Abandoned as a baby and then again and again, Mi Sook is raised in a Korean coffee shop by its string of owner-mothers. She grows to adulthood fiercely independent and eventually comes to manage the shop. But her marriage to Kun Soo, with whom she has three children, begins a series of events that ultimately wrench her babies from her arms. Deceived by Kun Soo and his well-intentioned mother, and unsupported by a rigidly Confucian culture, Mi Sook emerges as a tragic and heroic figure who embodies the rich complexities of a nation -- and of the heart.
The New York Times Book Review A smart, sensitive book about independence, identity, and survival.
The Christian Science Monitor Exquisitely written...A brutal tale becomes beautiful and moving through Scott's poetic language and eye for detail...spare, elegant.
San Francisco Chronicle Beautiful...Scott writes simply and lyrically and creates a convincing world in which poverty tries hard to kill love and often but not always succeeds.

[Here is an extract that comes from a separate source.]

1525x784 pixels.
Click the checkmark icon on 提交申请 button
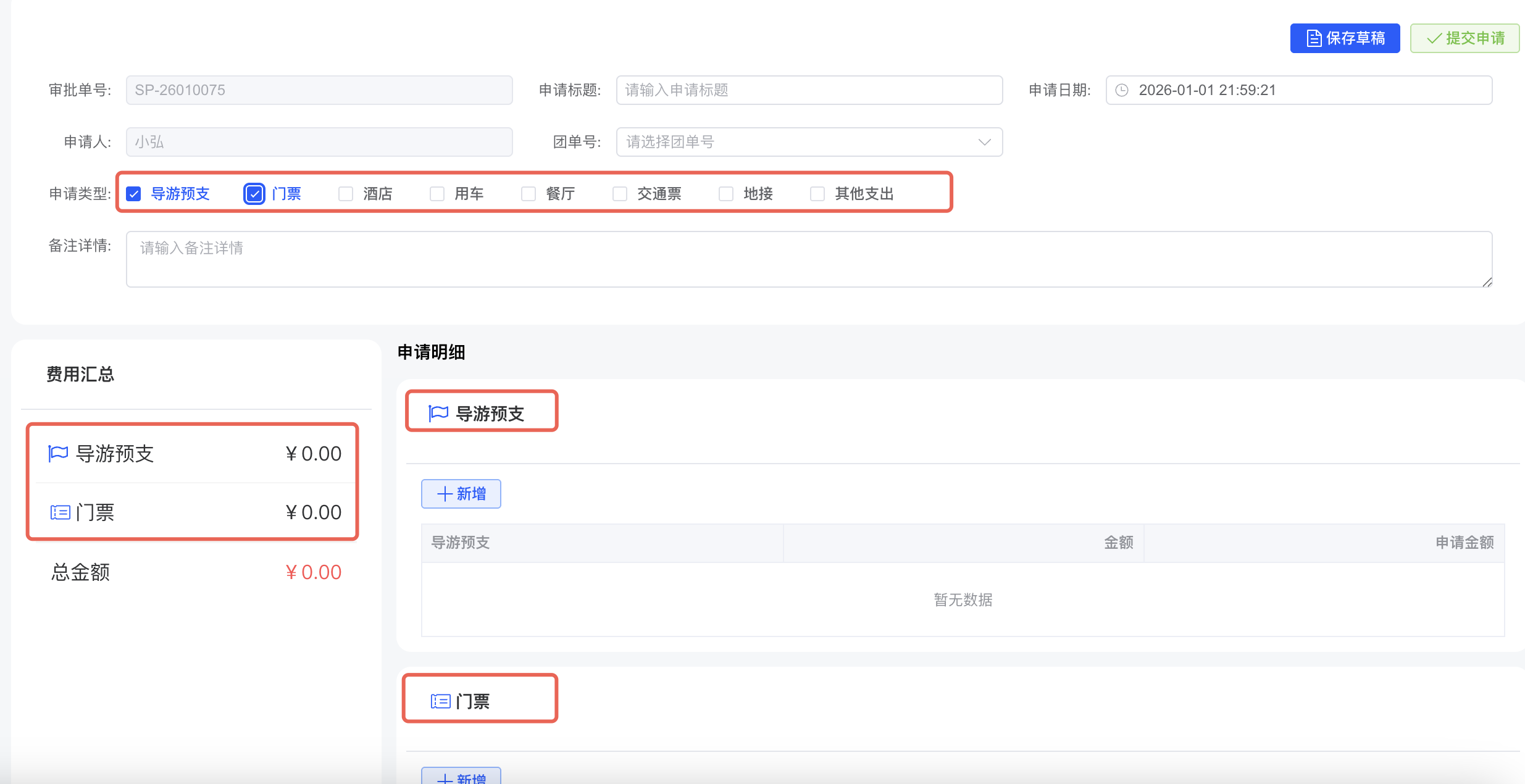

Joanna Scott's "smart, sensitive book about independence, identity and survival"--"The New York Times Book Review, " tells the haunting tale of three fatherless Korean children--and the mother who gave them away.
About the Author
Born in London and raised in Australia, Joanna Catherine Scott moved to the United States in 1976. She is a novelist, poet, and author of a work of oral history, Indochina's Refugees. Her novel The Lucky Gourd Shop was a BookSense 76 Selection, and was nominated for BookSense's Best Book of the Year Award. While living in the Philippines, Scott and her husband adopted three Korean orphans. She lives in North Carolina and is currently at work on a new novel.